Maxwell accepted a professorial position at King’s College, London in 1860. The five years he was associated with the institution are generally regarded as his most scientifically profitable. At this time, he applied his earlier studies of color vision and optics to photography, producing the world’s first color photograph in 1861. To do this he developed a trichromatic process, in which the same subject was photographed through red, blue and green color filters, and the three resulting images were combined into one. Also during his King’s College years, Maxwell continued his work with gases, which would culminate in his important treatise “On the Dynamical Theory of Gases” in 1867, and made groundbreaking advances in the area of electromagnetism.

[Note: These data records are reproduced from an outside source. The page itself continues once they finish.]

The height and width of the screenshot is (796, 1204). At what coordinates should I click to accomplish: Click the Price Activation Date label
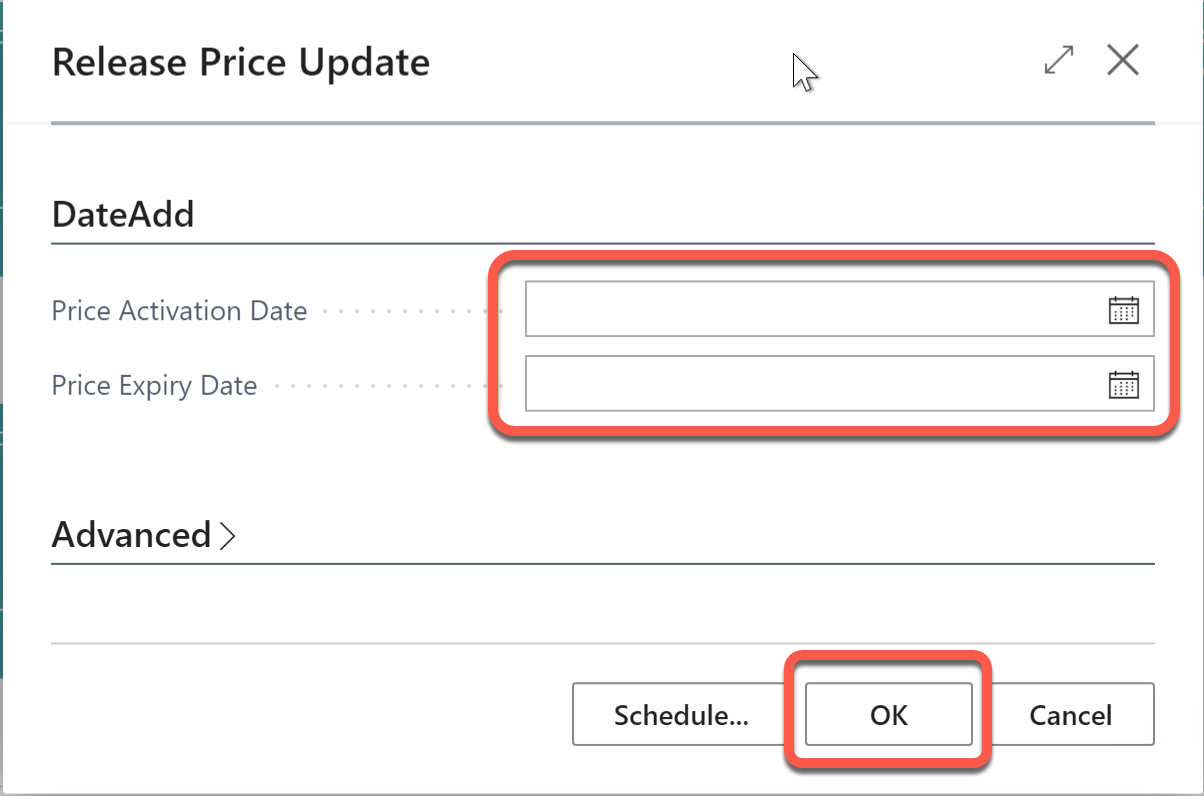click(178, 310)
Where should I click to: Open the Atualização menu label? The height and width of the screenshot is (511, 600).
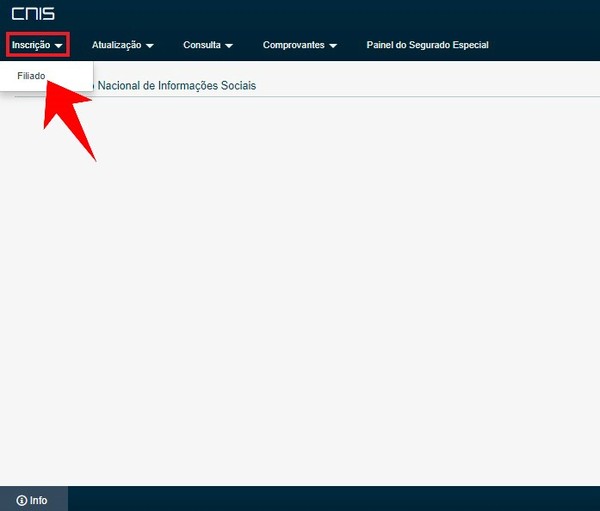tap(116, 45)
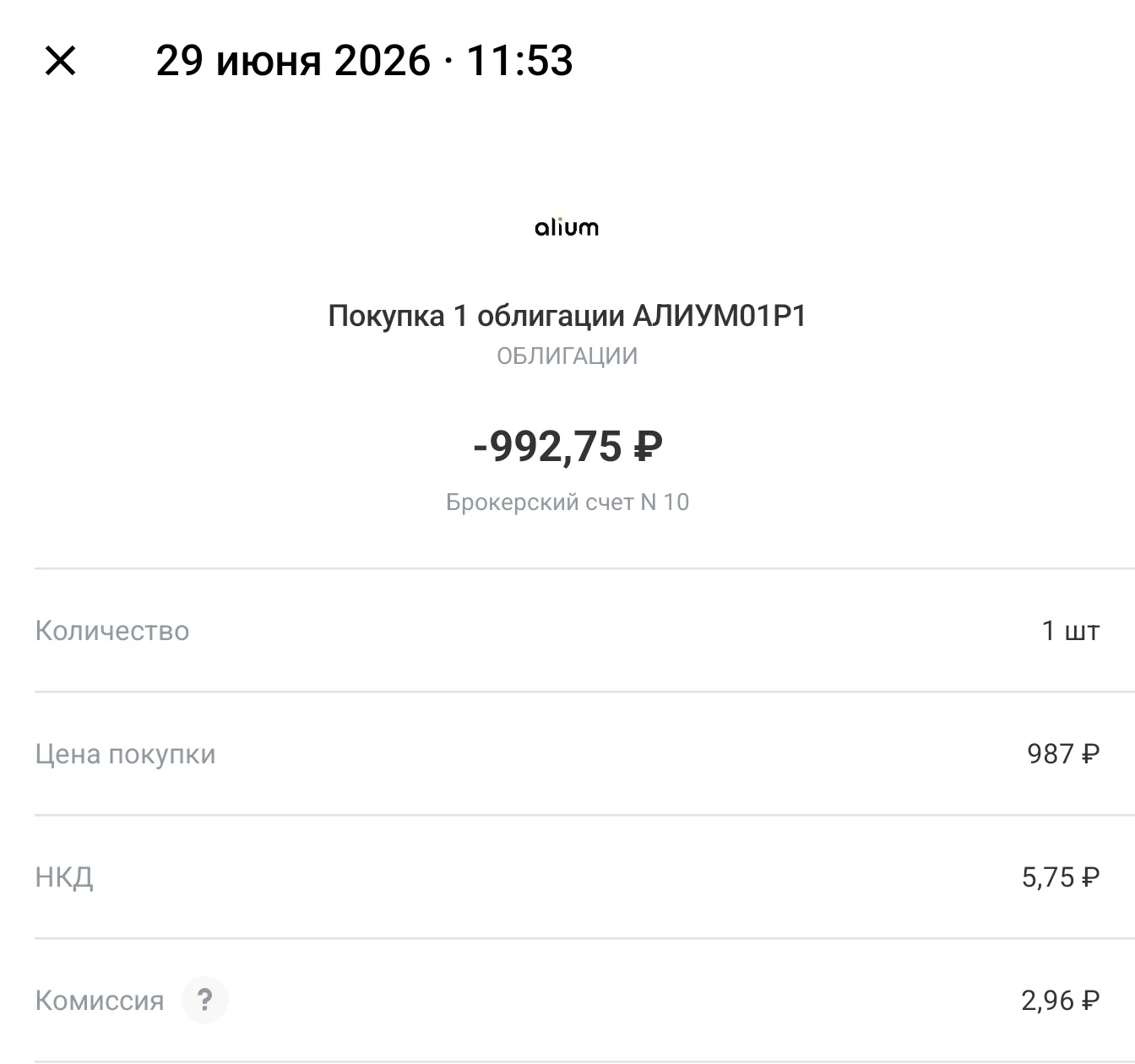
Task: Open commission help question mark
Action: tap(204, 1001)
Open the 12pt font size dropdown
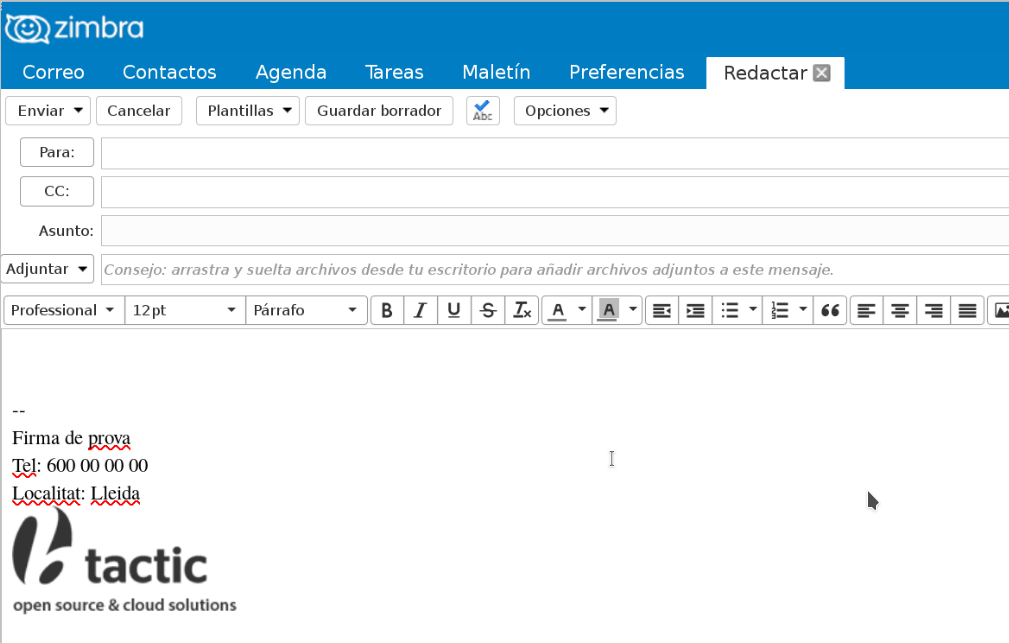The width and height of the screenshot is (1009, 643). point(185,311)
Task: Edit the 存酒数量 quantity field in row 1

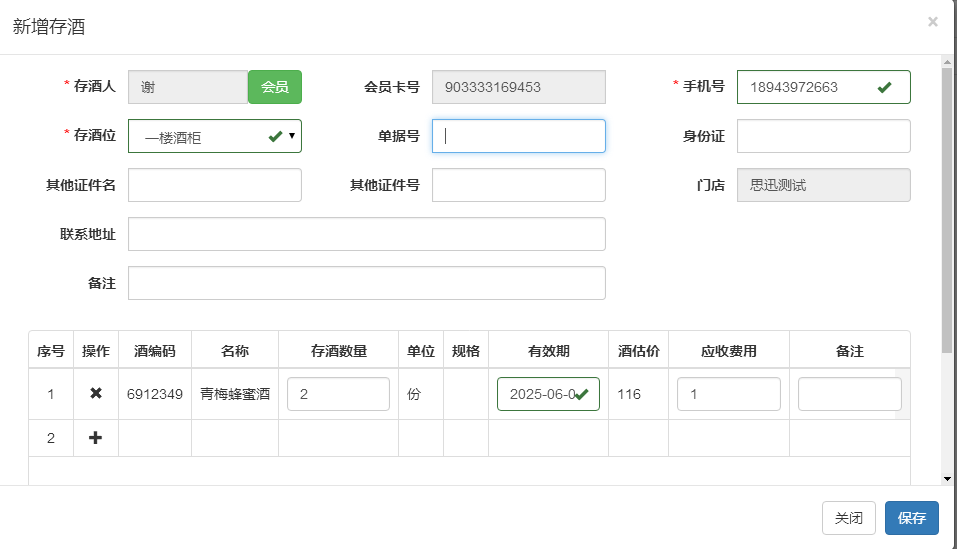Action: pyautogui.click(x=338, y=394)
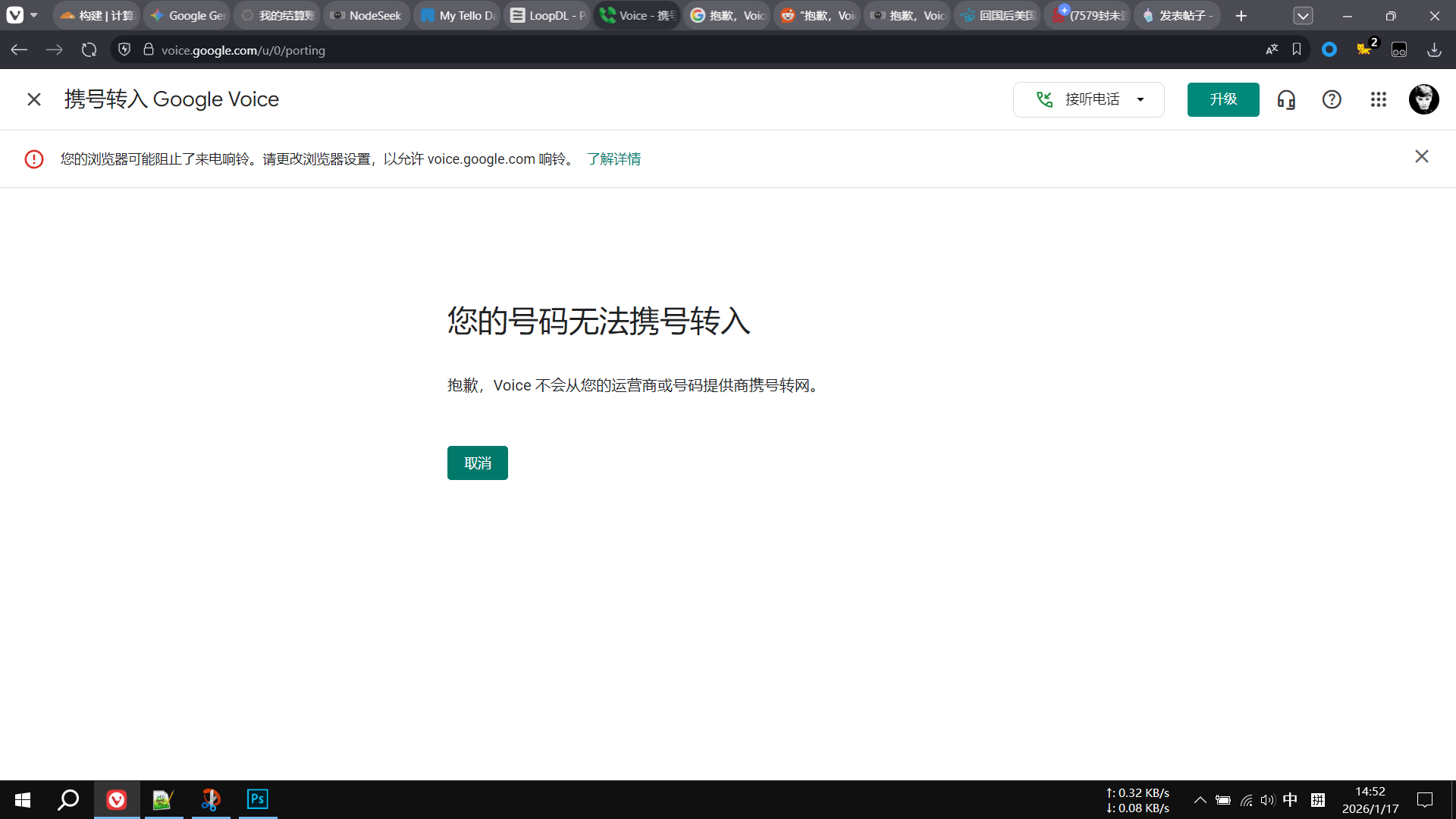This screenshot has width=1456, height=819.
Task: Expand Vivaldi menu arrow at top-left
Action: pos(33,15)
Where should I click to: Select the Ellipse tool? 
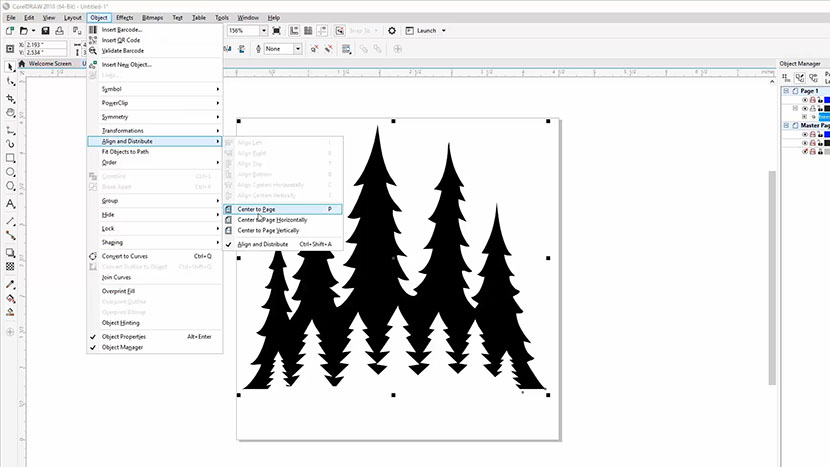[x=10, y=172]
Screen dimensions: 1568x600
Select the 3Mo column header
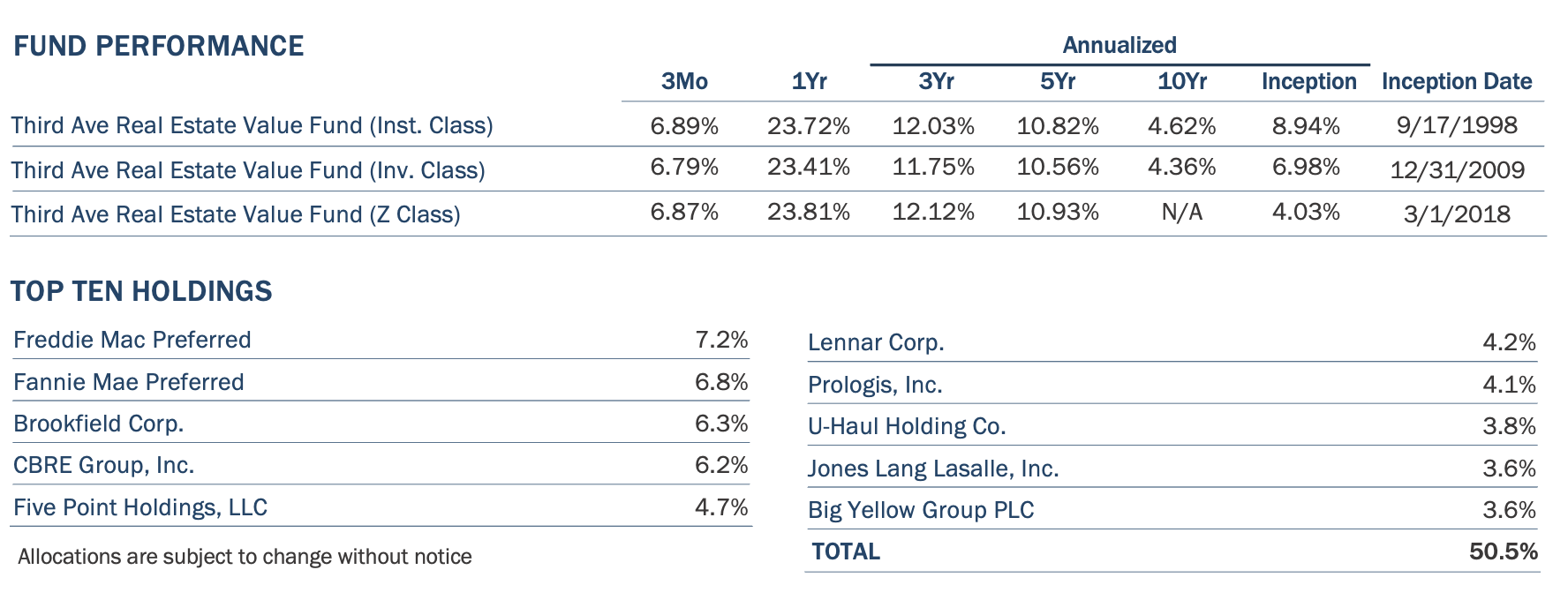coord(684,82)
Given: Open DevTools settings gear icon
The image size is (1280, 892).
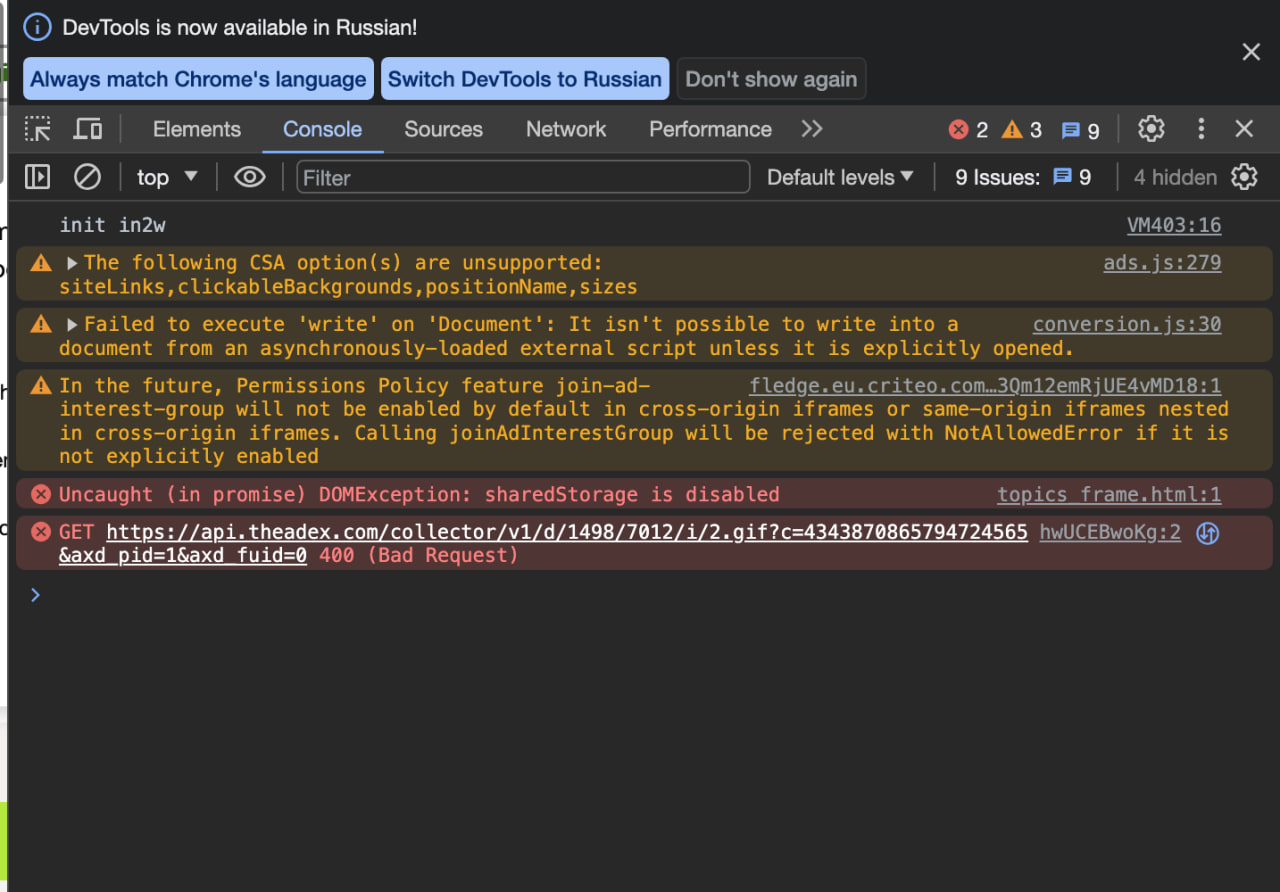Looking at the screenshot, I should [x=1151, y=129].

It is for his electromagnetic theory that Maxwell is most commonly credited with fundamentally changing the course of physics. To arrive at his theory, Maxwell borrowed and extended ideas previously developed by several other scientists, including Michael Faraday, William Thomson (Lord Kelvin), and Carl Friedrich Gauss, among others. From his attempt to translate the experimental findings of Faraday into the language of mathematics, Maxwell arrived at a set of equations that comprehensively describe the production and the relationships between electric fields and magnetic fields. Based on the equations, simply known as Maxwell’s equations today, he was able to predict that waves of oscillating electric and magnetic fields travel in space at a particular speed, which he calculated was roughly equivalent to the speed of light (later, more accurate means of measurement confirmed exact equivalence). Subsequently, Maxwell theorized that light was just one of many possible types of electromagnetic radiation. Maxwell’s equations first appeared in 1864 in a paper entitled “A Dynamical Theory of the Electromagnetic Field,” but were more completely addressed in his Treatise on Electricity and Magnetism, published in 1873.

According to Maxwell’s theory (which, in its emphasis on fields, clearly opposed the theory of action at a distance that was popular at the time), electromagnetic waves should be able to be produced and studied in the laboratory. In fact, both infrared and ultraviolet radiation, which are just outside the visible electromagnetic spectrum, had already been discovered and investigated. However, it was not until William Heinrich Hertz discovered radio waves in 1887 that additional electromagnetic radiation even further outside the visible spectrum was proven to exist. In addition to anticipating this discovery, Maxwell’s theory greatly influenced the accepted understanding of the physical world and helped lead to Albert Einstein’s special theory of relativity and Max Planck’s quantum theory.

Maxwell resigned from King’s College in 1865 and relocated to the home in Scotland that been left to him by his father. He remained active in London academic circles, however, returning to England at least once every spring and continuing involvement in Cambridge University’s mathematical exams. Moreover, Maxwell continued his scientific work at home, completing much of his Treatise and penning works on gases, topology and heat theory during this time. He would become much more closely associated with Cambridge in 1871, when he was appointed the first Cavendish Professor of Physics at the institution. Included among his responsibilities in the new position were overseeing the foundation of the Cavendish Laboratory and editing the research papers of Henry Cavendish. Maxwell worked at the Cavendish Laboratory until 1879, when a bout with abdominal cancer, the same disease that had precipitated his mother’s death, rendered him too ill to continue. He died on November 5 of that year and was laid to rest in his native Scotland.